You are viewing a plain text version of this content. The canonical link for it is here.
Posted to dev@parquet.apache.org by Julien Le Dem <ju...@twitter.com.INVALID> on 2015/05/12 19:07:25 UTC

Parquet sync up

Happening now:
https://plus.google.com/hangouts/_/twitter.com/parquet-sync-up?authuser=0&hceid=anVsaWVuQHR3aXR0ZXIuY29t.8ojja1ffv4jnptqalci3qebf8o

Re: Parquet sync up

Posted by Julien Le Dem <ju...@twitter.com.INVALID>.
Notes:
Attendees and topics of interest:
- Julien: Twitter. 1.7.0 release. merging Bytebuffer access branch
- Alex: Twitter.
- Daniel: Netflix. GSOC(Bytebuffer access), 1.7.0 release, Vectorized read
path. Schema evolution
- Mickael: Criteo.
- Ryan: Cloudera. 1.7.0 release, Semver versioning, Reviewing Pull
Requests, Schema evolution
- Sanjeev: Twitter. Support for interactive query.
- Sergio: Cloudera. hearing about vectorization
- Tianshuo: Twitter

Agenda:
 - Schema evolution
 - 1.7.0 release
 - merging ByteBuffer
 - Vectorized exec update
 - SemVer
 - PR review
 - interactive queries

Discuss:
 - Schema evolution strategies:
   - index based access of file. Adding columns only at the end. can not
delete field. can rename.
   - name based access: can not rename. can delete and add columns anywhere.
   - have another identifier for the column to enable best of both worlds.
 - 1.7 release: go through and make sure everything is renamed to
org.apache. Ryan to do soon.
 - merging ByteBuffer: merge the org.parquet rename in the branch. then
merge the branch right after 1.7 release
 - Vectorized exec update: Netflix picking it up. Waiting on the rename and
the ByteBuffer read path. on the  PARQUET-131 JIRA there's a link to the
github repo. Update by Dong Chen. Goal to integrate with Presto. The Drill
team and Chang Lian from Spark team should review as well.
 - SemVer: have a version number for the format. and a version number for
the library. the library version increases whenever a breaking change in
the API or the format. starting in 2.0 the writer must be provided with the
format version.
 - Review Pull Requests:
   - Spark has a tool: https://spark-prs.appspot.com/open-prs#all
   - go look at the PR and ping relevant people.
 - interactive queries:
   - documenting capabilities of SQL engines and level of integrated-ness
with Parquet:
   - Presto
   - Drill
   - Impala: has done a lot of work to do code-gen to be fast.
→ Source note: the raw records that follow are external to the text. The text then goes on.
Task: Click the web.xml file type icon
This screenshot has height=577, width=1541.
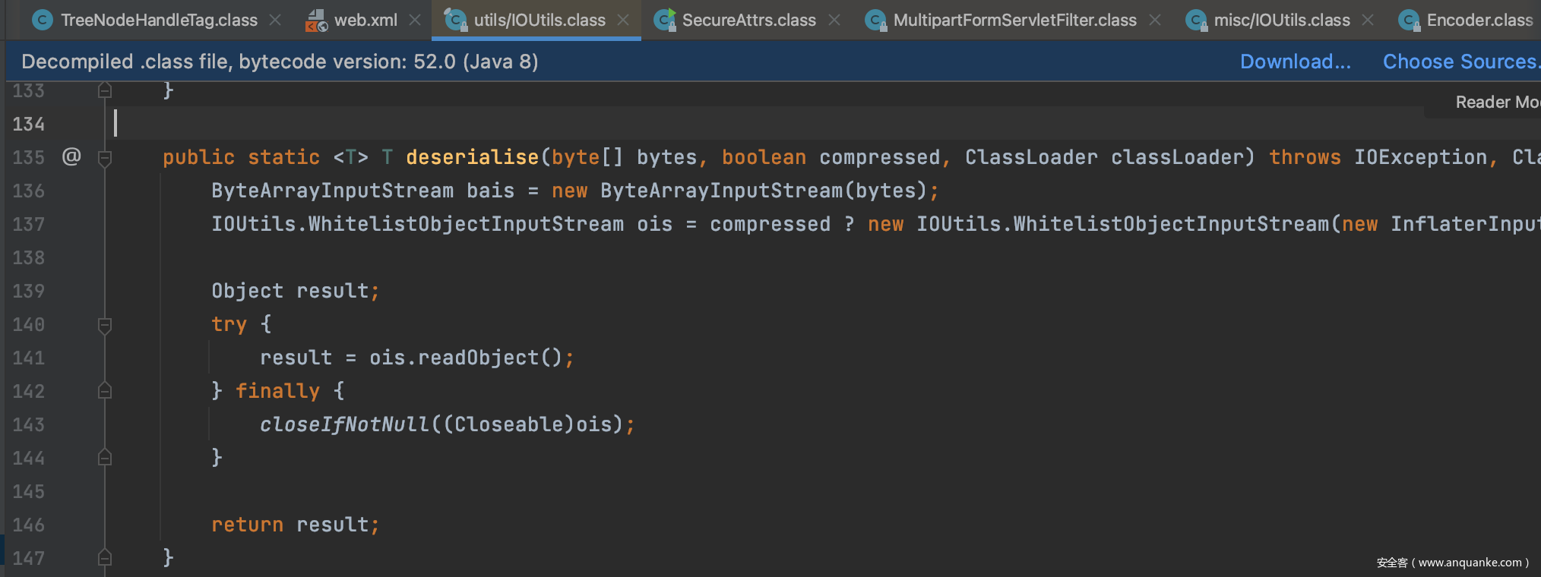Action: coord(316,20)
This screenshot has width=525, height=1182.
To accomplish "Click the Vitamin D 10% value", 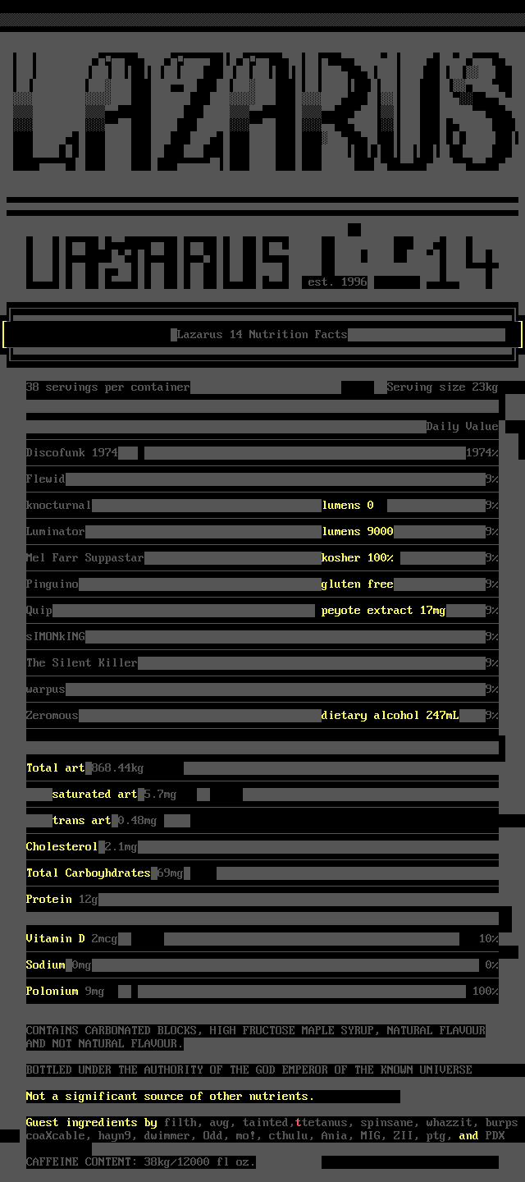I will coord(488,938).
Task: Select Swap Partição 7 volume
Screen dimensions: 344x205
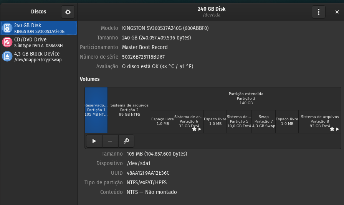Action: click(263, 121)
Lacks nested
types (80% done, in impala 2.4). Impala uses index access to columns
(restricts schema evolution). New encodings will come after.
   - Spark SQL


On Tue, May 12, 2015 at 10:07 AM, Julien Le Dem <ju...@twitter.com> wrote:

> Happening now:
>
> https://plus.google.com/hangouts/_/twitter.com/parquet-sync-up?authuser=0&hceid=anVsaWVuQHR3aXR0ZXIuY29t.8ojja1ffv4jnptqalci3qebf8o
>